6.28. "Concurrency" arrangements in the British regulatory system refer to the arrangements under which decisions are made about whether competition law is applied sectors by the relevant sectoral regulator or by the OFT. Many of the regulators, besides having duties to promote effective competition under their respective sector-specific legislation, have been assigned competition powers concurrent with the OFT. This can make effective use of the sector regulators' specialist knowledge of the sectors they regulate and assist in co-ordinating the use of sector-specific regulation with the exercise of general competition law. However, without some clear concurrency arrangements for deciding whether the OFT or the sector regulator will deal with competition issues there is likely to be uncertainty for the regulated companies and there could be inconsistencies in dealing with competition matters.
6.29. Of the regulators which are the subject of this inquiry, those with concurrent powers are Ofcom, Ofgem, Ofwat, ORR and the CAA (for air traffic services only). Neither the FSA nor Postcomm has concurrent powers nor does the CAA as far as airport regulation is concerned.[48]
6.30. The concurrent powers in question are: to make market investigation references under the Enterprise Act 2002 where a market appears to have anti-competitive features; to investigate possible infringements of the prohibitions in Chapters 1 and 2 of the Competition Act 1998 and Articles 81(1) and 82 of the EC Treaty in the UK (against anti-competitive agreements and abuse of a dominant position); and to carry out market studies.[49]
6.31. Once it has been decided, under the concurrency arrangements, which authority will exercise the necessary functions, another authority cannot exercise those functions unless there is a formal transfer of responsibility.[50] When a case is brought under the Competition Act which relates to a regulated sector, the OFT formally decides whether it should undertake a case or hand it to the sector regulator. In doing so, it will consider the sectoral knowledge of the regulator, whether the case affects more than the regulated sector, any previous contact between the parties or complainants and a regulator or with the OFT, and any recent experience in dealing with any of the undertakings or similar issues that may be involved in the proceedings. These arrangements are set out in the Competition Law Terms of Reference for the Concurrency Working Party.
6.32. A report in 2006 by the DTI and the Treasury [51] concluded that concurrency arrangements were generally working well. A Concurrency Working Party set up in 1997 acts as a "… forum in which views on current practice are exchanged" and, as far as procedures for deciding who deals with which complaints are concerned, "… the OFT generally [passes] cases over to a regulator if the complaint involves a regulated sector." The report concluded, however, that it would be beneficial to enhance existing co-operation between the OFT and sectoral regulators. It also encouraged regulators to consider whether they could be "… more proactive in using competition law, including the use of market investigation references".
6.33. In general, the evidence received by the Committee supported the conclusion of the DTI/Treasury report that concurrency arrangements are working satisfactorily. However, some reservations were expressed.
6.34. One matter which came up in evidence and has concurrency connotations is whether a sector regulator, given its involvement in the relevant market, is likely to be assiduous enough in investigating competition issues. Two entrants to the water industry in England and Wales—Albion Water and Aquavitae (UK)—both expressed doubts about Ofwat`s actions. In Aquavitae's written evidence, for example, it argued that the access pricing regime in water established by Ofwat has the effect of protecting incumbents and acting as a barrier to entry (pp 490-493). Moreover, according to Aquavitae, despite adverse findings by the Competition Appeal Tribunal in relation to an appeal under the Competition Act 1998 by Albion Water regarding Ofwat`s regime, Ofwat was very resistant to making changes to it (p 493).
○ ○ ○ ○ ○ ○ ○
> _REQUIREMENTS_
Echo the text on concurrency arrangements in British regulation exactly, between "6.34. One matter" and "it (p 493).", inclusive.

[Records for finding displayed items]
○ ○ ○ ○ ○ ○ ○
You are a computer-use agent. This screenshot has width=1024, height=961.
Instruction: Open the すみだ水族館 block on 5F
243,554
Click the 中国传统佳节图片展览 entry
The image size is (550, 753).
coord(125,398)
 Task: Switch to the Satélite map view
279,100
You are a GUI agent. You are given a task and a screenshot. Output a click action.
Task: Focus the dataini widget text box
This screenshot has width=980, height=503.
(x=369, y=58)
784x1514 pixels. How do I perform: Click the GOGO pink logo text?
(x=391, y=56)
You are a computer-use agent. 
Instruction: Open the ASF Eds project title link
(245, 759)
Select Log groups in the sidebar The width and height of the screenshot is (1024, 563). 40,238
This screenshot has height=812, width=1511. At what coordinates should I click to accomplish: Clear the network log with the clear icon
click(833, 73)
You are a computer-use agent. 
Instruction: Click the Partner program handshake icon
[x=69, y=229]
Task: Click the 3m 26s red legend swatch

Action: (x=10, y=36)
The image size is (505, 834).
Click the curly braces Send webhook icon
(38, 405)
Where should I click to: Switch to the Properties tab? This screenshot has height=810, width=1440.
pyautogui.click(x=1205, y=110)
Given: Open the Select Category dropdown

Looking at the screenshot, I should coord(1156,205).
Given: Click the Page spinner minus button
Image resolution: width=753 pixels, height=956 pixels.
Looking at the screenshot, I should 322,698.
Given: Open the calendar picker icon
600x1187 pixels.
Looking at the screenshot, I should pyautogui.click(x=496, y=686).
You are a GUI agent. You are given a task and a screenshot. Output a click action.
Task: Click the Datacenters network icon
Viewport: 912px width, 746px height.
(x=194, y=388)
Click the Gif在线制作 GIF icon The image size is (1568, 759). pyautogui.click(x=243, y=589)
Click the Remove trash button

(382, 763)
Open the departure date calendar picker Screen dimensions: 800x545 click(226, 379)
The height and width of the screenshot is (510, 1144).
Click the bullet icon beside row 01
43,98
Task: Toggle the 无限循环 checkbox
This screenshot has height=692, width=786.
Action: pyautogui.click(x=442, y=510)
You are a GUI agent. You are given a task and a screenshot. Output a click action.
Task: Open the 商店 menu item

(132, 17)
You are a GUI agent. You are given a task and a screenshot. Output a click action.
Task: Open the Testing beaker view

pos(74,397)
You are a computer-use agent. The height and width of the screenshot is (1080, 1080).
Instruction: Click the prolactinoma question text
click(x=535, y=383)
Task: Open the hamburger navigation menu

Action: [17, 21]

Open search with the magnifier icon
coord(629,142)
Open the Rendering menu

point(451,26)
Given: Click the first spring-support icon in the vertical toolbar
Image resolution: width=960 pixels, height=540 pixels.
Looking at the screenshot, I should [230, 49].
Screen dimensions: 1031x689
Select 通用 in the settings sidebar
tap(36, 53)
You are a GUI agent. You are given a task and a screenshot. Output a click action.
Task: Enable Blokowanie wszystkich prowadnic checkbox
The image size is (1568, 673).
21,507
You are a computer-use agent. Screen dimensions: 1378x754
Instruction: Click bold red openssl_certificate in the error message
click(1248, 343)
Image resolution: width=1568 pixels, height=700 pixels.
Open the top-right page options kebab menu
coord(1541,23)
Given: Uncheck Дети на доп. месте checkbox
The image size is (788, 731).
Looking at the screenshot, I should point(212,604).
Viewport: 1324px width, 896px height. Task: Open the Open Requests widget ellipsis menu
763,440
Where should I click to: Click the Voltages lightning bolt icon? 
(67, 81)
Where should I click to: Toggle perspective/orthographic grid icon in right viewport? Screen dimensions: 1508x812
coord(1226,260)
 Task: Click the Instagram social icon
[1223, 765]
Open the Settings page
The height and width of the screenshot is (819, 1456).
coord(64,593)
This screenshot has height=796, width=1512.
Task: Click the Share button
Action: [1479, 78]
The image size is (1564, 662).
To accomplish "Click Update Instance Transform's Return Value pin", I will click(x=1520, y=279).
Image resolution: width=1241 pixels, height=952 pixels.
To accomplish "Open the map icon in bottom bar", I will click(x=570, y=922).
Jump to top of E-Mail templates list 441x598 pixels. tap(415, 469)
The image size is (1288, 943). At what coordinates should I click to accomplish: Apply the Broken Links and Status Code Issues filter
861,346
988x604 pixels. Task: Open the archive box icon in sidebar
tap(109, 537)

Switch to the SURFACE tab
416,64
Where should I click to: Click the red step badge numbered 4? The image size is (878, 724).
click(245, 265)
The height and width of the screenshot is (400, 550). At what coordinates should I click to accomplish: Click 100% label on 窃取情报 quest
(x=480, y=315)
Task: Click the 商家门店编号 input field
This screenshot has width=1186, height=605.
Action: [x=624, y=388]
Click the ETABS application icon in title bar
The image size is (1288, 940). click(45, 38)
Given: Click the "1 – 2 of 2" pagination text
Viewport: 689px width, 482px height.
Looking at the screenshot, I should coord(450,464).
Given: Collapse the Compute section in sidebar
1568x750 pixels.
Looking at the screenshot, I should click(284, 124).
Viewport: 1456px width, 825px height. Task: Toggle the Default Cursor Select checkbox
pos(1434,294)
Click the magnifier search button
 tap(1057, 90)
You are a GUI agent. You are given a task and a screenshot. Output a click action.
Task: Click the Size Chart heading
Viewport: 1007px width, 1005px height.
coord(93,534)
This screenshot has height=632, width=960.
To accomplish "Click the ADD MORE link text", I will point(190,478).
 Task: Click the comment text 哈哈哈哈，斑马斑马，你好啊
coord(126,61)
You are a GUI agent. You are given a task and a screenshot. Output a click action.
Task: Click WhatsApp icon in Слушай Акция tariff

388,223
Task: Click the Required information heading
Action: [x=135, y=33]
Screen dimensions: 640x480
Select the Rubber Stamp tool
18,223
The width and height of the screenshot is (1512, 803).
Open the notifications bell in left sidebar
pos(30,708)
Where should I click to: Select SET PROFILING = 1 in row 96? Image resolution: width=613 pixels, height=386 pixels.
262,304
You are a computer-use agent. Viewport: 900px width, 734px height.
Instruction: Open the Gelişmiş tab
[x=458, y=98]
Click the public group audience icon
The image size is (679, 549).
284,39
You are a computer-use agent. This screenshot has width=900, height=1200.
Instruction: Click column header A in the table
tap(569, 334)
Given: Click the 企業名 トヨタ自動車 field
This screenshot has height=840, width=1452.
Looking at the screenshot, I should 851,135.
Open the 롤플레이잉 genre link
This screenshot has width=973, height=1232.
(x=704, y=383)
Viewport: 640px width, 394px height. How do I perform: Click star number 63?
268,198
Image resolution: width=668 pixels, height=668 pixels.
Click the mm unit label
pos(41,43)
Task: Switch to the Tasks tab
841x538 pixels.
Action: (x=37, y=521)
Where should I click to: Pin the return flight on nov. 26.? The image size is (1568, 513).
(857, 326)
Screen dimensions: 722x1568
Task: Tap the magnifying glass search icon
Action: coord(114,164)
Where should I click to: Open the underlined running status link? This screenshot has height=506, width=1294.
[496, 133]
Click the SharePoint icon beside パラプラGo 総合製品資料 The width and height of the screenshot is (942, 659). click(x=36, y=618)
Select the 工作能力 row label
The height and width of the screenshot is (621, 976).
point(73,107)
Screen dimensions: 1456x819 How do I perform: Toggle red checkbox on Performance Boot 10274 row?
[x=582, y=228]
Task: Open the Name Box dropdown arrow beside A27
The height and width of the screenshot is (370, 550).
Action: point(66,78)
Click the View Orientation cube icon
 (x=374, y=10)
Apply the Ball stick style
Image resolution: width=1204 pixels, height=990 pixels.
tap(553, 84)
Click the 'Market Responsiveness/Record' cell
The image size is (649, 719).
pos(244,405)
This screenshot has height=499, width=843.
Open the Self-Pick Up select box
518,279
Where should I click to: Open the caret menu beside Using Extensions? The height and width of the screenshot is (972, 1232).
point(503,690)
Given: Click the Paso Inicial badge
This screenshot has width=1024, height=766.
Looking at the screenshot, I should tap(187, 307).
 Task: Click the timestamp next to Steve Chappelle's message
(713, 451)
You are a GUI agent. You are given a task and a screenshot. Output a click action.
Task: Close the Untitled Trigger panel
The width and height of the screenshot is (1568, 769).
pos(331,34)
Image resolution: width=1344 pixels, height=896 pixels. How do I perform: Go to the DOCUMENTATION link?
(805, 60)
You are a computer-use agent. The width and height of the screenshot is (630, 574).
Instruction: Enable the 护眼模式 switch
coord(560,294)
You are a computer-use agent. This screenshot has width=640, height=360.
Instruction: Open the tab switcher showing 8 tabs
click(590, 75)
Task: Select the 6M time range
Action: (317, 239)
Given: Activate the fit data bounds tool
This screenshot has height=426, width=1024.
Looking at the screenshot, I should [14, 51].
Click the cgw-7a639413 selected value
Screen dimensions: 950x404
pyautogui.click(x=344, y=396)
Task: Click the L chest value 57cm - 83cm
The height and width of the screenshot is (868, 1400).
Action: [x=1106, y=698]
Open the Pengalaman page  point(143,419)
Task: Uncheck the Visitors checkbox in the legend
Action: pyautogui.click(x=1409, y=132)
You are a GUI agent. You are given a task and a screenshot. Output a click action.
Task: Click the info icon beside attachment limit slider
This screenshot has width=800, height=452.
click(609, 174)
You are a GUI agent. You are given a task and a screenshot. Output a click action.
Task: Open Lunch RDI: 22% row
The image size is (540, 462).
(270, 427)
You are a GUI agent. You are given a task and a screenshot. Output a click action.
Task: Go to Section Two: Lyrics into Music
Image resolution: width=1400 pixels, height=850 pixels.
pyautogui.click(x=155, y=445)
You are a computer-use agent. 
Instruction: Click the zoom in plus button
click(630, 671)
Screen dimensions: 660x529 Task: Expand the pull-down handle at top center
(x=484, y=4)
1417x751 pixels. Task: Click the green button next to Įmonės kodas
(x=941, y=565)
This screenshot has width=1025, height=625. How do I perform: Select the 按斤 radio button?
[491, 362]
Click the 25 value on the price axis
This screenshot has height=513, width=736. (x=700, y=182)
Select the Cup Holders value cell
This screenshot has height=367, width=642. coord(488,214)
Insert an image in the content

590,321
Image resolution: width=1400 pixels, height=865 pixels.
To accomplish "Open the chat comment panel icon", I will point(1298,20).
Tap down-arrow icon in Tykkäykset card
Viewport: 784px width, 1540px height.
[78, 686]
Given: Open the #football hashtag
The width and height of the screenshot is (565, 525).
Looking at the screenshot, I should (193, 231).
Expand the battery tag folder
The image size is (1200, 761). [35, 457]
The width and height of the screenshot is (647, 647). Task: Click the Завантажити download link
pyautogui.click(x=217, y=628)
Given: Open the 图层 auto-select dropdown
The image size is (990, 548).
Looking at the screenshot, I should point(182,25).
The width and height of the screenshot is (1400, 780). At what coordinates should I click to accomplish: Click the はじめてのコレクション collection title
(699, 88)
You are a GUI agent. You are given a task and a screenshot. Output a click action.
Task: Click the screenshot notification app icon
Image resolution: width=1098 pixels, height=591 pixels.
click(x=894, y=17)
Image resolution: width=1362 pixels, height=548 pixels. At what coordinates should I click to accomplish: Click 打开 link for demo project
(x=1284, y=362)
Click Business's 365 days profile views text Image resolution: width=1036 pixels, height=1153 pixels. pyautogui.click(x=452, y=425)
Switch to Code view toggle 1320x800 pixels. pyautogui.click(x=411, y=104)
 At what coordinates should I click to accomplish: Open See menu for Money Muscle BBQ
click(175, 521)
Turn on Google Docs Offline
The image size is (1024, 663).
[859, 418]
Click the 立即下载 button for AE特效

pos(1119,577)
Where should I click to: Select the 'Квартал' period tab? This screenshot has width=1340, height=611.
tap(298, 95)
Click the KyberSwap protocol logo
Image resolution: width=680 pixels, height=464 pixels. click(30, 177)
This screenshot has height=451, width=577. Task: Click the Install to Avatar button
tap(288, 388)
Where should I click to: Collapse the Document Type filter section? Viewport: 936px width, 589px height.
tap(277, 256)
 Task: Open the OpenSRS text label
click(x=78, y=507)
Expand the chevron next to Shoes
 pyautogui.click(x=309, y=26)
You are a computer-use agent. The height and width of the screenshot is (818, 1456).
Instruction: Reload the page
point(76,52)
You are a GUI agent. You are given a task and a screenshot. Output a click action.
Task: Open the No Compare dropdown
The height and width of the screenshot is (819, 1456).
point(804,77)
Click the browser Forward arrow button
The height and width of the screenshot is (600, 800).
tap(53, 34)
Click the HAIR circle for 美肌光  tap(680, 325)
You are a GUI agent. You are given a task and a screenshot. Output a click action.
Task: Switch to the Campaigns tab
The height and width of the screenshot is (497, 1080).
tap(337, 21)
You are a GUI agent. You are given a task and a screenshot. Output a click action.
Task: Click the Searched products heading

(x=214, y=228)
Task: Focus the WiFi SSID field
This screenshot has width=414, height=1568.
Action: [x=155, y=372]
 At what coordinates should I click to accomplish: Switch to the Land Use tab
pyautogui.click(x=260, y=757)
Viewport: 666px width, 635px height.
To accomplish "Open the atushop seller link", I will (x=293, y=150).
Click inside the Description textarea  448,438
○ ○ ○ ○ ○ ○ ○
> _COMPLETE OUTPUT_
6.34. One matter which came up in evidence and has concurrency connotations is whether a sector regulator, given its involvement in the relevant market, is likely to be assiduous enough in investigating competition issues. Two entrants to the water industry in England and Wales—Albion Water and Aquavitae (UK)—both expressed doubts about Ofwat`s actions. In Aquavitae's written evidence, for example, it argued that the access pricing regime in water established by Ofwat has the effect of protecting incumbents and acting as a barrier to entry (pp 490-493). Moreover, according to Aquavitae, despite adverse findings by the Competition Appeal Tribunal in relation to an appeal under the Competition Act 1998 by Albion Water regarding Ofwat`s regime, Ofwat was very resistant to making changes to it (p 493).